→ **Entries on target coordinates**:
[start]

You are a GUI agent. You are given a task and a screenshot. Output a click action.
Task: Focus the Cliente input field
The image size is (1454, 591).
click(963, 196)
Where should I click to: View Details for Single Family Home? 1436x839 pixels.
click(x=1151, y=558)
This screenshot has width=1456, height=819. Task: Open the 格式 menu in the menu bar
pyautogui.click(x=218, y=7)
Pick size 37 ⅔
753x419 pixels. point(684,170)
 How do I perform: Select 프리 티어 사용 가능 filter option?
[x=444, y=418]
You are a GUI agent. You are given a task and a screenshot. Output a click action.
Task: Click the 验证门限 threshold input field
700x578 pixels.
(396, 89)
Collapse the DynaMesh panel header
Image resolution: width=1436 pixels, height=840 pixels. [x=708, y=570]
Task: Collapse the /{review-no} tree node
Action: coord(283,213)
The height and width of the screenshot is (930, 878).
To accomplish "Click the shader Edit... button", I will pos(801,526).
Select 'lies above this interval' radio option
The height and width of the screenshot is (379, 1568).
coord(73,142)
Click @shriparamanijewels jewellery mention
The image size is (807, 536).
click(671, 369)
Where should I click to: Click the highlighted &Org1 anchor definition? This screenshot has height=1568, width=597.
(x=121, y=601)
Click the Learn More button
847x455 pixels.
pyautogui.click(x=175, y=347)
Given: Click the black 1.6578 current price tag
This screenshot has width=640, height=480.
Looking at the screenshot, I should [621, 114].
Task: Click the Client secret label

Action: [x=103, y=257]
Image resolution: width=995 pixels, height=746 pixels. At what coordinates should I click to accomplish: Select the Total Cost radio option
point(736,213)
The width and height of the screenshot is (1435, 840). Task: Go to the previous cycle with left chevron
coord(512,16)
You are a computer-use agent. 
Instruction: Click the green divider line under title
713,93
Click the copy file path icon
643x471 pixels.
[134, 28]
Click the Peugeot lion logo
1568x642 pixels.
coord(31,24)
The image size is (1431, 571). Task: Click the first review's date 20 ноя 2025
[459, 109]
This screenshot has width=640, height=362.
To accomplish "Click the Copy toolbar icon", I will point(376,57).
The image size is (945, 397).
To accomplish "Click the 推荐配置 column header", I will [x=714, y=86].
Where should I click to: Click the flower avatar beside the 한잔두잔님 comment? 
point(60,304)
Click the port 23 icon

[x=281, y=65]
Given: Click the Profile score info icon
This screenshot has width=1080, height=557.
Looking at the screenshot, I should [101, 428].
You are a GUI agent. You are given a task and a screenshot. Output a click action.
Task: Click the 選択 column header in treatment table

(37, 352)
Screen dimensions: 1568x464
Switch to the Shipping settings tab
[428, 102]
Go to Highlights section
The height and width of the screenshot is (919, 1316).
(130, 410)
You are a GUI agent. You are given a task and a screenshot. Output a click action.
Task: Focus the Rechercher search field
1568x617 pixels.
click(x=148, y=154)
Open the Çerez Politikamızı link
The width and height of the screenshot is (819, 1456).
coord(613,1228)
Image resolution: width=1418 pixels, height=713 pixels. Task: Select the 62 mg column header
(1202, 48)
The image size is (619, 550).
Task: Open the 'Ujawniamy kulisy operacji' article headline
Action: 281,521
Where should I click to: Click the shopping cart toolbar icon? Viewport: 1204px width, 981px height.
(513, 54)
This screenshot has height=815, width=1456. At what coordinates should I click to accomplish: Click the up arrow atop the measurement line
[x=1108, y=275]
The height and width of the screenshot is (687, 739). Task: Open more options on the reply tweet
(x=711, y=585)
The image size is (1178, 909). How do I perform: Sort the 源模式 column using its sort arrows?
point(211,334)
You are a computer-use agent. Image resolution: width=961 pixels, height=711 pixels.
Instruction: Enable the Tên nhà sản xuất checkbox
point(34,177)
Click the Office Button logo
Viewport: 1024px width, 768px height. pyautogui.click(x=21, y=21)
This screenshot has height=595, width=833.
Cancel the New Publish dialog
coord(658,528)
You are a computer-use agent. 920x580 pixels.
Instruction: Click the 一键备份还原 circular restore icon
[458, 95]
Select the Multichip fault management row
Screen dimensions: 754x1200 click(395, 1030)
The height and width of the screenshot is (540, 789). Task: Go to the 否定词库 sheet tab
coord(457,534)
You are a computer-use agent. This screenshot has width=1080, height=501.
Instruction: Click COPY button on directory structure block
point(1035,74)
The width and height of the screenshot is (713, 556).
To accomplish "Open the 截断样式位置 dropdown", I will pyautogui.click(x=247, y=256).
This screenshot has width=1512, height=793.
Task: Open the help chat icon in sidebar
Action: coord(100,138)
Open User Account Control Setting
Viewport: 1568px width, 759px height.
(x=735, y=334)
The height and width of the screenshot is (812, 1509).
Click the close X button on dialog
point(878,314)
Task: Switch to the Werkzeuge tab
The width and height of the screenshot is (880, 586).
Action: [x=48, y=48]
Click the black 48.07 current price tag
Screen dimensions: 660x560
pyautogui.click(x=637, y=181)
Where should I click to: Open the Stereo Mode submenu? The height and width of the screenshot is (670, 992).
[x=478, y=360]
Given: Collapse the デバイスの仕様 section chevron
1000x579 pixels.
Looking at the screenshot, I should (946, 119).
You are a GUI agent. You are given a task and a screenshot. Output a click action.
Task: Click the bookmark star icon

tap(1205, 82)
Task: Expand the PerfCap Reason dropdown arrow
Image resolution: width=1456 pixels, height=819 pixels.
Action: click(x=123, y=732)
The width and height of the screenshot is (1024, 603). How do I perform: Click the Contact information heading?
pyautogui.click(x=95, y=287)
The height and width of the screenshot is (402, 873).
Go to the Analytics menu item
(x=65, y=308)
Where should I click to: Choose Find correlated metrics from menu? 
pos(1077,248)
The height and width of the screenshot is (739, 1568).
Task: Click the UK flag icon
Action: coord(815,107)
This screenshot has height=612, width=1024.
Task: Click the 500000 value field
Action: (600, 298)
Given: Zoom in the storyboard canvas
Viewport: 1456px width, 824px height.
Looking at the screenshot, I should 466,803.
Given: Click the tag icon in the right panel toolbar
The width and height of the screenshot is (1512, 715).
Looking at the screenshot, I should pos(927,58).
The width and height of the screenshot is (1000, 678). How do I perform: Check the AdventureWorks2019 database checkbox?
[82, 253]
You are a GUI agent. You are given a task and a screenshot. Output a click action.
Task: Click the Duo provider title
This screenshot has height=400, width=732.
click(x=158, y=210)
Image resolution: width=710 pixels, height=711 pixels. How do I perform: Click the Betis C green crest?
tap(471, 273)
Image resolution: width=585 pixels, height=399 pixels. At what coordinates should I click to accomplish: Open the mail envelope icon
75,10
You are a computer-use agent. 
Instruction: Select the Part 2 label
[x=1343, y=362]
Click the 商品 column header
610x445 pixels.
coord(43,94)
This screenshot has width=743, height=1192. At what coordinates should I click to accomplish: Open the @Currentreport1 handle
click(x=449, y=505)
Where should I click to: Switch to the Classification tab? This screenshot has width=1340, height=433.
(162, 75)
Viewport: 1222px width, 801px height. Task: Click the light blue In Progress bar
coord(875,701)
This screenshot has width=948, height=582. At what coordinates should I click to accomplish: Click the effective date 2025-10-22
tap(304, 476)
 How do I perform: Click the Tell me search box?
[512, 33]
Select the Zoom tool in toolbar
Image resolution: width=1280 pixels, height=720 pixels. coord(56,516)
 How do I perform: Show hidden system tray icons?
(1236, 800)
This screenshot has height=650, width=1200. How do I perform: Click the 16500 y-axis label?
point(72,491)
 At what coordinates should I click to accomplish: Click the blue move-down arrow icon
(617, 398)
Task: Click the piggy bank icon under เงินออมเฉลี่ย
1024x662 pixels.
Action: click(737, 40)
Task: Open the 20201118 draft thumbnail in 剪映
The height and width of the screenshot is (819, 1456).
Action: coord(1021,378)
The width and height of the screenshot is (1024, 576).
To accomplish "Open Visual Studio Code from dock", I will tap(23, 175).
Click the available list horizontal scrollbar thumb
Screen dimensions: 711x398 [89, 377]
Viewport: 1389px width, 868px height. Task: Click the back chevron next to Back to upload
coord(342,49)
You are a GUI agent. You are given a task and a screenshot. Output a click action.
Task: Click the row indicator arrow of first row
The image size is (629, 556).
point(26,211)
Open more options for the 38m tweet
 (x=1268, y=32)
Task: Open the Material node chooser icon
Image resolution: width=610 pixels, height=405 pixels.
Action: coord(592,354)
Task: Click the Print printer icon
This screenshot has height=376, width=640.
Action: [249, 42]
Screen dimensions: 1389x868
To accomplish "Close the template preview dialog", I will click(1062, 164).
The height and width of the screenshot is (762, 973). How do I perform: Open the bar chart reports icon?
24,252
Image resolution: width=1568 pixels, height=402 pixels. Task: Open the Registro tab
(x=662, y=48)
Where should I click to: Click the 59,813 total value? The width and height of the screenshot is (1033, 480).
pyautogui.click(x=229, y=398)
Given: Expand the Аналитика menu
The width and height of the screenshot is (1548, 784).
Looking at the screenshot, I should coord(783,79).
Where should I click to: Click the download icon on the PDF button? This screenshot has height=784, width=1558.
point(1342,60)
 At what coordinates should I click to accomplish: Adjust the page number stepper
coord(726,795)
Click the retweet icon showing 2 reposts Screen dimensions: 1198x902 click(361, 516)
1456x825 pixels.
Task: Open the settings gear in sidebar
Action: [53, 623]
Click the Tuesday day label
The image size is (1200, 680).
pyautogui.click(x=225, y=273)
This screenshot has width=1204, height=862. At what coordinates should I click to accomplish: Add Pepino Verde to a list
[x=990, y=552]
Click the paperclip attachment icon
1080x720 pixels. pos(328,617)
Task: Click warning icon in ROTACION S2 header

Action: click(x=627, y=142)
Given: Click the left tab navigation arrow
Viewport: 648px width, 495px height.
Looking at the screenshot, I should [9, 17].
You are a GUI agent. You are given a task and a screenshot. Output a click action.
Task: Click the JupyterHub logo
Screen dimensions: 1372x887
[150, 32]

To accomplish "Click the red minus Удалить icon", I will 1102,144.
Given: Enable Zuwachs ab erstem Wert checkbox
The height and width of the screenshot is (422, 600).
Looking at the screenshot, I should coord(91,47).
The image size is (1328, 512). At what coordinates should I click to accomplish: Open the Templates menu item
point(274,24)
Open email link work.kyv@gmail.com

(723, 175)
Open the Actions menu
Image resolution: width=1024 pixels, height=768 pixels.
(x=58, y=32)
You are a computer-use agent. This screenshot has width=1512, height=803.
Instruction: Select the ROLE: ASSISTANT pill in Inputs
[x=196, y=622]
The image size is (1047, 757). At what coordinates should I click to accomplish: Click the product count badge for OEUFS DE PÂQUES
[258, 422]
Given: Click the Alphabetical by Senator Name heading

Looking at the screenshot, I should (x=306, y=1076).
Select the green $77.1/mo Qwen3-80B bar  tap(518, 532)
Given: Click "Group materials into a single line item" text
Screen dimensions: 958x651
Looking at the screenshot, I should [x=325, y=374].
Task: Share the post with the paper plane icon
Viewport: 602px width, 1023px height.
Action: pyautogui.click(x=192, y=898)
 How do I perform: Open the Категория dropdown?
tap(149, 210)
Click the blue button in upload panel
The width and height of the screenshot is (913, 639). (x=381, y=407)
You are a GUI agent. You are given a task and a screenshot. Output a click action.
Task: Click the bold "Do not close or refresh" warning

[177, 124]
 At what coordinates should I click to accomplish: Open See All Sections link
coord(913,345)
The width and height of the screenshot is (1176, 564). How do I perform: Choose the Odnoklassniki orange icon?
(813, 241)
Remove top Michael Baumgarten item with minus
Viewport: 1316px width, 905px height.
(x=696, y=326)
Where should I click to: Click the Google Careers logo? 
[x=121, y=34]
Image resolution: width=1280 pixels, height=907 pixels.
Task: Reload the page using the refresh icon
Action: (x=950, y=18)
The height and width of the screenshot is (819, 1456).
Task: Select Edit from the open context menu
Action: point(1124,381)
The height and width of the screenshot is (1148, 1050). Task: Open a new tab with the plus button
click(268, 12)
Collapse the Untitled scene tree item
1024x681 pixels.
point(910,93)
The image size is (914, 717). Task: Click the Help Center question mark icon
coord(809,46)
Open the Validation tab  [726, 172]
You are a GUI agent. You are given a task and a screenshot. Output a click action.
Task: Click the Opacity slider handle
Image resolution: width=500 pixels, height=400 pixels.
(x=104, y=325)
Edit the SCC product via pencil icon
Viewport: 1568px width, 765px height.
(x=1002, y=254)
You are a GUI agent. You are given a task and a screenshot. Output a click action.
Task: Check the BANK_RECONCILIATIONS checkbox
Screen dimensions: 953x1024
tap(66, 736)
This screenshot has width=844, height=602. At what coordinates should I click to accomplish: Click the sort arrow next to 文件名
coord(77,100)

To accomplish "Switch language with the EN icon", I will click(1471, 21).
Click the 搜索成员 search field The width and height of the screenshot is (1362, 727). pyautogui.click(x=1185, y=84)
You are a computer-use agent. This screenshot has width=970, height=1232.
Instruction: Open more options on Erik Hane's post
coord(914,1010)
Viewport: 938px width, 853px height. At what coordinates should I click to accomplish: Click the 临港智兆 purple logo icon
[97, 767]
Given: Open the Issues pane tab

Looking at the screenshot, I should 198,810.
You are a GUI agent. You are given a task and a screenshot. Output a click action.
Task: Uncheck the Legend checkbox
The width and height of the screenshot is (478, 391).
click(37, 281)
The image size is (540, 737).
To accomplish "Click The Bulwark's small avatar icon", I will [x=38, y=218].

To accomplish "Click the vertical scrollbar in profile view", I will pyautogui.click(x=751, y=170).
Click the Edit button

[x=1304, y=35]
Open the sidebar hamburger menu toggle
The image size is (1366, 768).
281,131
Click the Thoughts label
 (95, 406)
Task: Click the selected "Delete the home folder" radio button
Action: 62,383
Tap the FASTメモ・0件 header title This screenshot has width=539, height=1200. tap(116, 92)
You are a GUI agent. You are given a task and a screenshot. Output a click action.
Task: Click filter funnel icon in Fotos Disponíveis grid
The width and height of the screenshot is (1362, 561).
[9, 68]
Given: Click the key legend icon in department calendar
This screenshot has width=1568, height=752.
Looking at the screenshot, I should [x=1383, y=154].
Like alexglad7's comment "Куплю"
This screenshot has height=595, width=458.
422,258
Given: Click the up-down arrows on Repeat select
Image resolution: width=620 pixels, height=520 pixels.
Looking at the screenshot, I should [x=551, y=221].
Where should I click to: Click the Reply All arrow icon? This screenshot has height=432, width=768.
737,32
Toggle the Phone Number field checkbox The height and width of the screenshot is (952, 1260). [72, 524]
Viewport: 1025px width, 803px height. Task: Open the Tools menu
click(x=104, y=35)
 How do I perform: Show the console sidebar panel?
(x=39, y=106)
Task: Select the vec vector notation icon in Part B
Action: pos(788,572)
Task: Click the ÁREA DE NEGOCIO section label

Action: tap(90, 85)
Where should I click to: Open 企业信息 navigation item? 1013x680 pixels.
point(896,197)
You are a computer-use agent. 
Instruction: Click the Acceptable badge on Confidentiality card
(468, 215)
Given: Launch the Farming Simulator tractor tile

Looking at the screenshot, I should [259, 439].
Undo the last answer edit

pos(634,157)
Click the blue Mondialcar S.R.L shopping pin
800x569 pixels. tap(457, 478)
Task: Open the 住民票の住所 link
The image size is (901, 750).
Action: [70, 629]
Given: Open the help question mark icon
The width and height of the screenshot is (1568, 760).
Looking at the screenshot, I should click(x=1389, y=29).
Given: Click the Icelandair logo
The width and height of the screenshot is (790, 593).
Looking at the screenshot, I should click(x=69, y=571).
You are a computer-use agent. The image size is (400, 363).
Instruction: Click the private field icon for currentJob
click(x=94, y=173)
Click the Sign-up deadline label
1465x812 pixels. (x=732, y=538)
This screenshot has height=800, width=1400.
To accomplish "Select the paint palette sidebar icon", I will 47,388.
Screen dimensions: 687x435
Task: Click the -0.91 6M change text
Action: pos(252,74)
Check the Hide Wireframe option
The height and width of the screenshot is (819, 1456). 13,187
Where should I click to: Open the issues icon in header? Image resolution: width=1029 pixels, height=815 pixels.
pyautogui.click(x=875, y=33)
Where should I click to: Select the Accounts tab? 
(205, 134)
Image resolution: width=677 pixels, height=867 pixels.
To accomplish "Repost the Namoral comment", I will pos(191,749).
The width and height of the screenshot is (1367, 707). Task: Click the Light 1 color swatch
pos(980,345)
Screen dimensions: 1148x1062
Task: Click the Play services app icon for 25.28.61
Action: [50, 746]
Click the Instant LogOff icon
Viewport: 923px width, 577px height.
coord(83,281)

[end]

→ **Problem statement**:
Copy out the entries word for word, starting at the very first line and ending at the line that contains "click(x=1151, y=558)", with both included.

→ **Complete response**:
You are a GUI agent. You are given a task and a screenshot. Output a click action.
Task: Focus the Cliente input field
The image size is (1454, 591).
click(963, 196)
Where should I click to: View Details for Single Family Home? 1436x839 pixels.
click(x=1151, y=558)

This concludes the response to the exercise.